Everything provided by the basic System.Windows.Forms.Form class is great stuff, and by adding a "new" class to the project that inherits from System.Windows.Forms.Form, you tell the compiler that you want to create a class that is exactly the same. You end up with something that looks and behaves like a form and you can safely proceed to adding additional objects (buttons, textboxes, etc.) and additional functionality to the form. To state it a bit differently: you started out with a generic form that was just like any other form, and only added and changed the things that were exceptional. This is why inheritance sometimes is also referred to as "programming by exception."

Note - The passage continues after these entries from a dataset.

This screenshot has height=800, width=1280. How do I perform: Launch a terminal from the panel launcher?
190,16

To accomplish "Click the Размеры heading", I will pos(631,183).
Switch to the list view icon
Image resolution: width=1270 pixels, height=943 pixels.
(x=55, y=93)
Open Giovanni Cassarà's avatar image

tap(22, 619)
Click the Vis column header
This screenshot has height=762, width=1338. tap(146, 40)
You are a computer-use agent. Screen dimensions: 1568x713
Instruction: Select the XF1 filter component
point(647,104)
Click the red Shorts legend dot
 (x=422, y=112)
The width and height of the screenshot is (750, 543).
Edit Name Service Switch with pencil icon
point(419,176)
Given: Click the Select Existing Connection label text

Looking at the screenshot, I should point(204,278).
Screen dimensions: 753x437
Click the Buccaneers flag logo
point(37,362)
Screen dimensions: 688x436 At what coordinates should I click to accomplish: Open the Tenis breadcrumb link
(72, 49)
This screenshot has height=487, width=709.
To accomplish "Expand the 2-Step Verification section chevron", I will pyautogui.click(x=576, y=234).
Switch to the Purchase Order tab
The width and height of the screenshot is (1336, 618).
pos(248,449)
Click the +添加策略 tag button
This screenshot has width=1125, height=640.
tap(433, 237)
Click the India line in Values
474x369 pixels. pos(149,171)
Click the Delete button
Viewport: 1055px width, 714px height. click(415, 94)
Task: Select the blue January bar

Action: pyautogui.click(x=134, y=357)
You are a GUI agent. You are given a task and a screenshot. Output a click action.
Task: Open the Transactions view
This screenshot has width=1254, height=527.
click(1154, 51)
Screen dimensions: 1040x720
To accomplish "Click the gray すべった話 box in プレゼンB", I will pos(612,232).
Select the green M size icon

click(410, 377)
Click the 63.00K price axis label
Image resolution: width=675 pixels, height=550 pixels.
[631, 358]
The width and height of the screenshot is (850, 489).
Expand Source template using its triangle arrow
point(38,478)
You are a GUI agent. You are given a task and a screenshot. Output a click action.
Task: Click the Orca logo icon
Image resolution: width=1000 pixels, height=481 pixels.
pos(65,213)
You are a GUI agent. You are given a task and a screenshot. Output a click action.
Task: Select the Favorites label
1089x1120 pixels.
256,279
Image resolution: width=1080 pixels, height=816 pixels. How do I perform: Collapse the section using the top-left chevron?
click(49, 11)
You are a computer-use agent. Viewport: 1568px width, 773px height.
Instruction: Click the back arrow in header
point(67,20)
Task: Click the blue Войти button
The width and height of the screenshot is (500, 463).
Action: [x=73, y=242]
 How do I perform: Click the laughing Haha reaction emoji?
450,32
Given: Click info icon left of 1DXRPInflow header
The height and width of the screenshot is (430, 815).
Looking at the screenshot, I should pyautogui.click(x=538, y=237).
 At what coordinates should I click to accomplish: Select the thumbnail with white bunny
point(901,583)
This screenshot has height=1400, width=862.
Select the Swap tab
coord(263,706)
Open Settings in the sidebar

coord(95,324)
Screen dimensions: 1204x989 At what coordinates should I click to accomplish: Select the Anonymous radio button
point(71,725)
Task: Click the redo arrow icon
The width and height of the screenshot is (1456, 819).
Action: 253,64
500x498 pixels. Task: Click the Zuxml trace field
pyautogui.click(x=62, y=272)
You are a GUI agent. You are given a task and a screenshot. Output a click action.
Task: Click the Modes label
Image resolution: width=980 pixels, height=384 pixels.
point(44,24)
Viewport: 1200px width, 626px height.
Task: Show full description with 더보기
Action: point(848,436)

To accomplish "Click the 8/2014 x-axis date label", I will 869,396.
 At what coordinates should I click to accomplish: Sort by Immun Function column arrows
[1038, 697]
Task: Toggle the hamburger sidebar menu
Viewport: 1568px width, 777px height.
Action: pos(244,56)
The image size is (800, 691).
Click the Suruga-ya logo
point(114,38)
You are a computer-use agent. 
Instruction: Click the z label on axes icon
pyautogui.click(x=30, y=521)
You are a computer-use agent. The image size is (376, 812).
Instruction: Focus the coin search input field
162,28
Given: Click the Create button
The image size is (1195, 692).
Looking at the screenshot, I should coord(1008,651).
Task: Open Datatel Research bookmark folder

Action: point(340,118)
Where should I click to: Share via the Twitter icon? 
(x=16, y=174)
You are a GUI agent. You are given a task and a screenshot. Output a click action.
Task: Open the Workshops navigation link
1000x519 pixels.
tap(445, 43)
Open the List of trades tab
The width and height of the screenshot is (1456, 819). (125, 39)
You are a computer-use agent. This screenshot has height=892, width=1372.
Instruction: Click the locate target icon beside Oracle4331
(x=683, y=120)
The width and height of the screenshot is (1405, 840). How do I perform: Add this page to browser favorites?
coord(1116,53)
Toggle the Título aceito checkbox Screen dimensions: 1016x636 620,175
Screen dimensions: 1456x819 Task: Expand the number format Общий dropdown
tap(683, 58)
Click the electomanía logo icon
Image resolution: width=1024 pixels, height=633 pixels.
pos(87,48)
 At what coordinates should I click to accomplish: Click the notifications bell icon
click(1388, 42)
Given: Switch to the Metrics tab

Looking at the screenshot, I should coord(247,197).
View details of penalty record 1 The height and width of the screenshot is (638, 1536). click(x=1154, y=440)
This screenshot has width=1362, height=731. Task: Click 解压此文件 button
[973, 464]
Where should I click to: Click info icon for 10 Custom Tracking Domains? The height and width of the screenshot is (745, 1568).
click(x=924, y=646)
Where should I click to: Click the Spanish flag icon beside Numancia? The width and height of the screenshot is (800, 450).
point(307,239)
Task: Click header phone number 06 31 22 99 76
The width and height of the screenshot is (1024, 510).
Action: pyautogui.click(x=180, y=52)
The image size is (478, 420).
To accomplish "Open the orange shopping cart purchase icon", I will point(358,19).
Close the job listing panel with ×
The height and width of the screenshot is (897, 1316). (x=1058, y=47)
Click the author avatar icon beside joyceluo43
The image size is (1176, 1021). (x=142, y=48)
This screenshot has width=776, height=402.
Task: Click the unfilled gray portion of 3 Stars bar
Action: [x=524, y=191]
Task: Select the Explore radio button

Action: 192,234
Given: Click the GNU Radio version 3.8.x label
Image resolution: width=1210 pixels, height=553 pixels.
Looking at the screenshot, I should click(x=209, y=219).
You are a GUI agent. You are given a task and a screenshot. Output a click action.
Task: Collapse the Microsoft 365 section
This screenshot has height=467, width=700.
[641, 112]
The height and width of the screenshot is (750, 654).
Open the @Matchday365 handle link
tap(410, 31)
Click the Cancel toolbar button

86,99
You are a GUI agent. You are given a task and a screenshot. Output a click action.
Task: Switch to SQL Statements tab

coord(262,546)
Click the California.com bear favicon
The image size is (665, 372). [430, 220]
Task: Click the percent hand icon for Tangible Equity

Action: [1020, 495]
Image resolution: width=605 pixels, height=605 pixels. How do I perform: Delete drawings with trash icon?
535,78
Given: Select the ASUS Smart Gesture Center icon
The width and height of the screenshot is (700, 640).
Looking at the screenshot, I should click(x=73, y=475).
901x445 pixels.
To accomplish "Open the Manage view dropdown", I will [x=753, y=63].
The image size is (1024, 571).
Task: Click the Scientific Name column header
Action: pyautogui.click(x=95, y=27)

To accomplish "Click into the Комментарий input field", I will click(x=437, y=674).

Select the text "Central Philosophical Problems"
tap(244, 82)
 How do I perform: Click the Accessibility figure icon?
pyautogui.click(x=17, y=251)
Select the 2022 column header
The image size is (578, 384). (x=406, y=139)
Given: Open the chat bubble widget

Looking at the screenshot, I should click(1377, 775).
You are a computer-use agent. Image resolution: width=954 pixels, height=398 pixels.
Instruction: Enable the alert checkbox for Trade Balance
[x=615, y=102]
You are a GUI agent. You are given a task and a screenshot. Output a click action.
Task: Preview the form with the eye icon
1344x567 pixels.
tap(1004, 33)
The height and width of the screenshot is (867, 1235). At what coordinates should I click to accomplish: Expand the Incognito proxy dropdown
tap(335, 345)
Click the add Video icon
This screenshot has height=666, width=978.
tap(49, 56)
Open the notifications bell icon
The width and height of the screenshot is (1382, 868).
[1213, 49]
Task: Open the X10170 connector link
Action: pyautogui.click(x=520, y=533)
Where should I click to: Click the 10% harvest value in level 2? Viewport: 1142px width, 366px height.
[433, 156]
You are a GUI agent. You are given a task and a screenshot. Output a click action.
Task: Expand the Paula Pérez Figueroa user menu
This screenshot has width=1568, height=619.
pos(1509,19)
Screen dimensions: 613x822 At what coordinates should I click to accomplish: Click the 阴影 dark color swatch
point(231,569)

So far, so good. But the million-dollar-question is: what are the chances that the basic System.Windows.Forms.Form class fits your needs 100%? Pretty close to 0? How often do you go into your new form and change the same exact property that you have been changing in all the other forms you have ever created, like maybe the icon? All the time? I thought so. So why, I ask, would you keep doing this? My guess is that performing these types of repetitive tasks is not the highlight of your developing day. The solution is simple: use inheritance the same way you use it in other development areas, and use it the same way the Microsoft Windows Forms team used it when they built that part of the .NET Framework.

So how do you use inheritance like that? First you create a Forms class the same way you would when building any new form, because that new form really is a subclass of the default System.Windows.Forms.Form class. Then, change whatever you want to change. Maybe you want to change the default icon. Maybe you want to add some functionality that manages the form's default screen position a bit differently. Maybe you want to render the form's background in a slightly different way. Or maybe, you are happy with the way the form works for the time being, but want to give yourself a nice place to add and change behavior and appearance later.

Then, whenever you create a new form class, instead of picking "Add Windows Form..." from the right-click menu, pick "Add Inherited Form...". You pick the Form class you created from the dialog box. (Alternatively, you can create a default form and change the source code so the new Windows Form inherits from your form). This way, you end up with a new form that is exactly like the Form class you fine-tuned. Your own Form class inherits all functionality from a default System.Windows.Forms.Form class, so you don't have to fear losing any functionality or incompatibility with future versions of the Framework's Form class. You simply have a version of the form that is a bit more powerful than it would be if you were using the "barefoot" version.